[DATA TITLE]: Meniscus sensitivity to knee contact mechanics - computational data
[CREATORS]: Jiacheng Yao and Marlène Mengoni, 2023, University of Leeds
[CITE AS]: Yao J. and Mengoni M., 2023, [dataset] Meniscus sensitivity to knee contact mechanics - computational data, University of Leeds data repository, doi: https://doi.org/10.5518/1426
[RIGHT HOLDER]: Copyright 2023 University of Leeds
[LICENSE]: This dataset is licensed under a Creative Commons Attribution 4.0 International Licence: https://creativecommons.org/licenses/by/4.0/.
[RELATED PUBLICATION]: Data associated with "Effect of meniscus modelling assumptions in a static tibiofemoral finite element model – importance of geometry over material"

[DESCRIPTION]: 
The data comprises Finite Element model input files for Abaqus 2019 representative of 1 generic tibifemoral condyle and 3 image-specific tibiofemoral joints.
Each of the baseline datasets was extracted from data shared under CC-BY license: 
	- generic model from the open-knee project first generation (https://doi.org/10.18735/b0zv-n395) as used in Meng Q., Fisher J. & Wilcox R.K. (2017). The effects of geometric uncertainties on computational modelling of knee biomechanics. R. Soc. Open Sci. 4, 170670
	- specimen-specific model from the IMBE knee dataset: Cooper R.J., Day G.A., Wijayathunga V.N., Yao J., Mengoni M., Wilcox R.K. & Jones A.C. (2023) Three subject-specific human tibiofemoral joint finite element models: complete three-dimensional imaging (CT & MR), experimental validation and modelling dataset. https://doi.org/10.5518/981
Derived models were generated from the input files to create a total of 40 model instances used in a sensitivity study. The datasets contains derived input files and python scripts to generate the derived models.
The dataset also contains Finite Element outputs of interest for each of the 40 models.

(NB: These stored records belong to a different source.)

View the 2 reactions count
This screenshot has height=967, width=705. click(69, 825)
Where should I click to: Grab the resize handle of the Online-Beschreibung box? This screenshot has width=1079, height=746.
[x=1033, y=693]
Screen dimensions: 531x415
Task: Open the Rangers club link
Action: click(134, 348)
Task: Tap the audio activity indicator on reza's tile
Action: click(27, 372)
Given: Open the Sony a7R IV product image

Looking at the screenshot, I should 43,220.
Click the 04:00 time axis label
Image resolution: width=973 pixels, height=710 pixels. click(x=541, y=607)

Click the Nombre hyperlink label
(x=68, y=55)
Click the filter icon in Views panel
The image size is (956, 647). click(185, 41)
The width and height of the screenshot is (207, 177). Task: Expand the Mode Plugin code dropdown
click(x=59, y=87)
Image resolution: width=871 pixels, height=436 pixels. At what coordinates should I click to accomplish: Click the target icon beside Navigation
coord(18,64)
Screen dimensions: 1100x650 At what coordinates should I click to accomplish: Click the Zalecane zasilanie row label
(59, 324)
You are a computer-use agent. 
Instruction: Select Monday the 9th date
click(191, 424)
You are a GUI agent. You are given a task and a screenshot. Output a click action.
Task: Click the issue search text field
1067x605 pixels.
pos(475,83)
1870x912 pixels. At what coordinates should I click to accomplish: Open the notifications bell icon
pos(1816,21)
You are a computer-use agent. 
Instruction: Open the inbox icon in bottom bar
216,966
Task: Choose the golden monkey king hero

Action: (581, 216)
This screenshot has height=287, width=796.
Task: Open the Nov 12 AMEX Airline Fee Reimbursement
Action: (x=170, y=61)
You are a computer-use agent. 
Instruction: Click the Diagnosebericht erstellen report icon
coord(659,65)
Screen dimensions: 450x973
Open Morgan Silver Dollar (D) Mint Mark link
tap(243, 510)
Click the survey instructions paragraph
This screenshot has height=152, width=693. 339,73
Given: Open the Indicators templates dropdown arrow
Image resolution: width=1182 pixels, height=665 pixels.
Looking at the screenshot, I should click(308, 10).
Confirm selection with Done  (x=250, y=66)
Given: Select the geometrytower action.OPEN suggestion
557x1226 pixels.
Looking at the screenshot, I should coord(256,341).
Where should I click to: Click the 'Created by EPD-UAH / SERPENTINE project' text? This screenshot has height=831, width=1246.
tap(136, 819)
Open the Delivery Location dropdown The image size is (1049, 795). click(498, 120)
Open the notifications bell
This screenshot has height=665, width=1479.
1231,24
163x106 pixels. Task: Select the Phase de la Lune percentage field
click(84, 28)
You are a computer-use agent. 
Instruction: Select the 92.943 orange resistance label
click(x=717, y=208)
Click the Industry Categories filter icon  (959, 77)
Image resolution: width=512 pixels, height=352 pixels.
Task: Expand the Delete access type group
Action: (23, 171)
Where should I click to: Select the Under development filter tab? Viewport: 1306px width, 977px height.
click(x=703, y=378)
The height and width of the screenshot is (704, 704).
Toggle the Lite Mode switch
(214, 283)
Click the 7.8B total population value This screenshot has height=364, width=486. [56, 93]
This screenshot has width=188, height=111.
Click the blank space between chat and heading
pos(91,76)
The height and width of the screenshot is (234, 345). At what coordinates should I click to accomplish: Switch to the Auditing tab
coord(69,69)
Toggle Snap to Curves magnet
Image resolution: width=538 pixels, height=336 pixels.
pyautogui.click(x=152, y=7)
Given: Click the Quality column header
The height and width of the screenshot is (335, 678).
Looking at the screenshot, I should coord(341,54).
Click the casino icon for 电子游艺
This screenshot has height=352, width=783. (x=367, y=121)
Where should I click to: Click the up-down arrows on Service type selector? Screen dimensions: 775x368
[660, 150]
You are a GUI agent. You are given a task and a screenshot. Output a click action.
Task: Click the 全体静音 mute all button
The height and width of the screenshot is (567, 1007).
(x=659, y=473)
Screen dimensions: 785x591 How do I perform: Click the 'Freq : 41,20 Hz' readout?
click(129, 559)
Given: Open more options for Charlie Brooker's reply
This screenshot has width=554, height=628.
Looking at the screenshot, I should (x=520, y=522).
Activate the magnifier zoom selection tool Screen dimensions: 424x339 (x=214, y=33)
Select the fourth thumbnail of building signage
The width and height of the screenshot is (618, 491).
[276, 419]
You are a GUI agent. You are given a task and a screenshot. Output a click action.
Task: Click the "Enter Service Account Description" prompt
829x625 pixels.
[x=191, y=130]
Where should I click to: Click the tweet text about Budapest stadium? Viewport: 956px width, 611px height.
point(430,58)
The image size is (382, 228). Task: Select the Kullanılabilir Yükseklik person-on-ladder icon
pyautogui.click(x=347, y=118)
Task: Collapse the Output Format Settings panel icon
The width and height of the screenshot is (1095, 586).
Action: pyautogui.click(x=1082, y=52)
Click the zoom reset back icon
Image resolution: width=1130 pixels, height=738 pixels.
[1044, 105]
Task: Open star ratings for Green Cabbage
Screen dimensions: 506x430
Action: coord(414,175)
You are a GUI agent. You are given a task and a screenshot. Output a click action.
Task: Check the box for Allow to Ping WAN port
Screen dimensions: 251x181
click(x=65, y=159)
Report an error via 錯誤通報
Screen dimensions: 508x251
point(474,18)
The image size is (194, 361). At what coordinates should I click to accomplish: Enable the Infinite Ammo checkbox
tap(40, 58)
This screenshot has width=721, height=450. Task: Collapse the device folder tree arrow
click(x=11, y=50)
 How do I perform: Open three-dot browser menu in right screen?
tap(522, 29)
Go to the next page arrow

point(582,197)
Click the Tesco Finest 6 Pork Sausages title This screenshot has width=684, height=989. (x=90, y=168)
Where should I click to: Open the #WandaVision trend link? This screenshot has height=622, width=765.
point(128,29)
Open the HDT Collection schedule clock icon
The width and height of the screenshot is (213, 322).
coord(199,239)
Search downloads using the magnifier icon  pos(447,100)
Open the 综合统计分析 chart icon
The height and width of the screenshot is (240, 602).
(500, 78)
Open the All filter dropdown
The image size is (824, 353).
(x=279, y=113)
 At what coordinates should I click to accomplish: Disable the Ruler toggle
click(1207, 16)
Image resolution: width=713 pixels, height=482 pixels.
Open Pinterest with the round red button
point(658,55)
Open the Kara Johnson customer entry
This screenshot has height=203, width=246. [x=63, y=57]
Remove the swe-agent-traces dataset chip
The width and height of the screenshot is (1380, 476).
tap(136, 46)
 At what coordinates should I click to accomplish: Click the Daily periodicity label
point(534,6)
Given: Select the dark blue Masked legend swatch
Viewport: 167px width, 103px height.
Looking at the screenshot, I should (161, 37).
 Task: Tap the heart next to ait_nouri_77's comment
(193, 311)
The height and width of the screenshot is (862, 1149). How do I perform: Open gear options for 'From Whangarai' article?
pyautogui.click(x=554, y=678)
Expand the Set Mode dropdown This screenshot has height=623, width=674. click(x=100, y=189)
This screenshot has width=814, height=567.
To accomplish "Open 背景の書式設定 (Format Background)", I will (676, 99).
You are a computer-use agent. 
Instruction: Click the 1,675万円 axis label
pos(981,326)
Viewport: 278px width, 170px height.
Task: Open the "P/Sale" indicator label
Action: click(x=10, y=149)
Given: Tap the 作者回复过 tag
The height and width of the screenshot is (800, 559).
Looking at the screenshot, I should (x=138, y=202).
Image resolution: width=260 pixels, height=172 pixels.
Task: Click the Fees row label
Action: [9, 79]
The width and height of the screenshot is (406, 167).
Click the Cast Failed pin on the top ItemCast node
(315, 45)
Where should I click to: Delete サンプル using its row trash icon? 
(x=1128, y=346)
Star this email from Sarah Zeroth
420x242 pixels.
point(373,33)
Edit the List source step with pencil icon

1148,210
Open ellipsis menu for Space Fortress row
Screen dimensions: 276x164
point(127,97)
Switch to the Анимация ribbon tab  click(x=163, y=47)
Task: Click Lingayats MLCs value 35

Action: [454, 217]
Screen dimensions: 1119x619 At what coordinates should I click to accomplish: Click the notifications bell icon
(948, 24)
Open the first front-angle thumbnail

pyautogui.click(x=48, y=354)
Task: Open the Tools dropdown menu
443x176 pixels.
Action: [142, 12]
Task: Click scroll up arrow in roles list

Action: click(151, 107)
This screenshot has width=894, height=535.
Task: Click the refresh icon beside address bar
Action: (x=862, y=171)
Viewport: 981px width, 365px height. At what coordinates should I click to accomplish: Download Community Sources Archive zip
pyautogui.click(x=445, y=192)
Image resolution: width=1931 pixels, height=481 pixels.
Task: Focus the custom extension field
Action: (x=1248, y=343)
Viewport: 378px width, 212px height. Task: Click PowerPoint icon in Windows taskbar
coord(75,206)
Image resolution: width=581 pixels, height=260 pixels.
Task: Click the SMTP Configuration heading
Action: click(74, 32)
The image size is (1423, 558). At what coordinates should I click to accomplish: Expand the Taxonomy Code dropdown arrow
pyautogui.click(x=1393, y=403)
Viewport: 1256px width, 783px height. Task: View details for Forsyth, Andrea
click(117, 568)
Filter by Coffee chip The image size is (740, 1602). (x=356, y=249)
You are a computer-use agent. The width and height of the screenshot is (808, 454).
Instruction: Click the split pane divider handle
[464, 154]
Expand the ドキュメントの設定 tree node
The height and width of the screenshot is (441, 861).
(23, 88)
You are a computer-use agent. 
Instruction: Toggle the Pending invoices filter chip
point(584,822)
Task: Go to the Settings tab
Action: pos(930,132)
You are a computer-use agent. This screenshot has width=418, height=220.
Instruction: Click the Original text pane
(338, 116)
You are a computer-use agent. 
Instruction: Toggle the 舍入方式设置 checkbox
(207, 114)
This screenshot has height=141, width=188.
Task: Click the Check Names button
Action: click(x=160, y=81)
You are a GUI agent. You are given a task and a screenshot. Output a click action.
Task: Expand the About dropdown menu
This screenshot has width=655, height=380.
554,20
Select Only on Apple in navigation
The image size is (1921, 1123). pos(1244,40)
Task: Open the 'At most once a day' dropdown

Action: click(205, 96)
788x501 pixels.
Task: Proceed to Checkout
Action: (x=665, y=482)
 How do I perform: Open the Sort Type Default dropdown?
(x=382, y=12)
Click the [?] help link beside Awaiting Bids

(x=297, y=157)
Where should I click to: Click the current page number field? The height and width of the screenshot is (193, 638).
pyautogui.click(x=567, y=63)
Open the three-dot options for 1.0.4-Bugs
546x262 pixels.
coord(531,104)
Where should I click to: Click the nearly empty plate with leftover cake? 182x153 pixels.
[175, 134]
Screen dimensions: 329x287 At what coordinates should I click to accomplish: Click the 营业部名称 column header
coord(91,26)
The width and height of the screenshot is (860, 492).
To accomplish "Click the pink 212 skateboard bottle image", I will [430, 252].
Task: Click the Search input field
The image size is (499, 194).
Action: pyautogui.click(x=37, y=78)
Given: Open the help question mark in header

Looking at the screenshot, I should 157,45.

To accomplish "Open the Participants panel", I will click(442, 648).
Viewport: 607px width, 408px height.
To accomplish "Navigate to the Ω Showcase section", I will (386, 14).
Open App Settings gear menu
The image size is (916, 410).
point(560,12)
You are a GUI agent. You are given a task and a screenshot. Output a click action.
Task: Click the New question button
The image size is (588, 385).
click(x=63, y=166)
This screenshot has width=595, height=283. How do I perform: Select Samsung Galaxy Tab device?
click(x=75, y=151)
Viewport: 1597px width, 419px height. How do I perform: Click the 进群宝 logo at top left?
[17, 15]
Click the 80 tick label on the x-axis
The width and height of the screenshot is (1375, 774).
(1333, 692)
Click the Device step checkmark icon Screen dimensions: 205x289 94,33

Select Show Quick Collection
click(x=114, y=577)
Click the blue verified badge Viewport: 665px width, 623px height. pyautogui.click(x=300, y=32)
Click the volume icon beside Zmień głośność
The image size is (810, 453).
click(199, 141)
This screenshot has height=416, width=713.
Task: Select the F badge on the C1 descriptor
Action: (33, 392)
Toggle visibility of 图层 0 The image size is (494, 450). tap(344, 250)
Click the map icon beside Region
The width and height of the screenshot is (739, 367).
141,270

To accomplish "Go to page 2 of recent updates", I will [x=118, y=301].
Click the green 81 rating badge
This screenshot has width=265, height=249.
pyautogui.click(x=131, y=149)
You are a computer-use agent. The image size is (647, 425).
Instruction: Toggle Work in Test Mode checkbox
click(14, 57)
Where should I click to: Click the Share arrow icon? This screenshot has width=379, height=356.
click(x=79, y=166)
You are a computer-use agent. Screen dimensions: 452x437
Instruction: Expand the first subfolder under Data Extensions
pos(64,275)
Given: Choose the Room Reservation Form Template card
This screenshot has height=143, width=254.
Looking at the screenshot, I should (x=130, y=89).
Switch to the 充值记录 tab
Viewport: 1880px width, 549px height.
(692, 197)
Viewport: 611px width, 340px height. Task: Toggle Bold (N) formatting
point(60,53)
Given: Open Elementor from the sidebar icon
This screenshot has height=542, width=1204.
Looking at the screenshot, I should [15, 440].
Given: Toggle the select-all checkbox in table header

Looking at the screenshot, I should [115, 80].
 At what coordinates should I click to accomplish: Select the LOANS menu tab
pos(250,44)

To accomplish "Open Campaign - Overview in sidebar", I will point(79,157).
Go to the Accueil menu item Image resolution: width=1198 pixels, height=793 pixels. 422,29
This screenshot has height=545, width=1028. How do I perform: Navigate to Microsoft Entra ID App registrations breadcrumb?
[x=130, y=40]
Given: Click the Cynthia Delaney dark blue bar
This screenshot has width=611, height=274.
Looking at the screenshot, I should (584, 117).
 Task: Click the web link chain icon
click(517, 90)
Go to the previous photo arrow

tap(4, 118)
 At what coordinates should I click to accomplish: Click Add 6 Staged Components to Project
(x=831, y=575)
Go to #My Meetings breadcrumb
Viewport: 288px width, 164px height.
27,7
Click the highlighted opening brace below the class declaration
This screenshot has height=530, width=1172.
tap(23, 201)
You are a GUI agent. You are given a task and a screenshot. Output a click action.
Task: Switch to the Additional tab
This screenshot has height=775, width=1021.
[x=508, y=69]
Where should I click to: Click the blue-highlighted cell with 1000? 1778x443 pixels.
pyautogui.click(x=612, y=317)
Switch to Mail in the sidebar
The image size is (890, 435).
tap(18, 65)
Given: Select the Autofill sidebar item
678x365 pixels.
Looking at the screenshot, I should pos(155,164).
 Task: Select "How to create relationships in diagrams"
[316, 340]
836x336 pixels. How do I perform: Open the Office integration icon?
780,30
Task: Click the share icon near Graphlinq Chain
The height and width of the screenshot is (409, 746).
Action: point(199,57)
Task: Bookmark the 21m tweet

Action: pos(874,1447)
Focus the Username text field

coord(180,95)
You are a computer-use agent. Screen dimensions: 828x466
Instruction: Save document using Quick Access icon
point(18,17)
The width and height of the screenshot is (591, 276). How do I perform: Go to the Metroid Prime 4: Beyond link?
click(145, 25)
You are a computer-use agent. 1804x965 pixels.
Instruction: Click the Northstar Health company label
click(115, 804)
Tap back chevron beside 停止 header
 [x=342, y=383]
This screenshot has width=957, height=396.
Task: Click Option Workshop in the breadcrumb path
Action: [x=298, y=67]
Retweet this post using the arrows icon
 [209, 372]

Project part of EPSRC grant "Optimising knee therapies through improved population stratification and precision of the intervention" (EP/P001076/1)

[CONTENT INFORMATION]:(see associated publication for detailed description)
Variations of the generic model - in generic_model_variations.zip file
G1_GenericModel_baseline.inp: meniscus roots represented with springs
G2_GenericModel_rigidConnector.inp: meniscus roots represented with rigid connectors
G3_GenericModel_smallArea.inp: meniscus roots represented with 3D shapes attached to an area on the tibia of the size of the core meniscal fibres
G4_GenericModel_largeArea.inp: meniscus roots represented with 3D shapes attached to an area on the tibia of the size of the total meniscal fibres

Variations of the specimen-specific models (for knee1, knee2, knee3, here denoted kneeX) - in specimen_specfic_model_variations.zip file
Model Name, Meniscus attachment, meniscus segmentation, joint orientation 
kneeX_baseline.inp, Attachment on a single point on the tibia so that average spring length is 10 mm, simplified from MRI, full extension
kneeX_modelF.inp, Anatomical spring attachment position on the tibia, ,
kneeX_modelG.inp, Spring attachment position on the tibia translated by 1 mm from kneeX_modelF, ,
kneeX_modelH.inp, Spring attachment position distributed along circumference of core meniscal fibres, ,
kneeX_modelJ.inp, Spring attachment position distributed along circumference of total meniscal fibres, ,
kneeX_modelK.inp, , MRI accurate, 
kneeX_modelL.inp, , MRI accurate, 20 degrees flexion
materials_sensitivity_analysis.py: Abaqus python script which allows replication of models A to E from the associated publication

Generic_models_contactOutputs.xlsx and Specimen_Specific_models_contactOutputs.xlsx contain outputs of interest for the sensitivity study.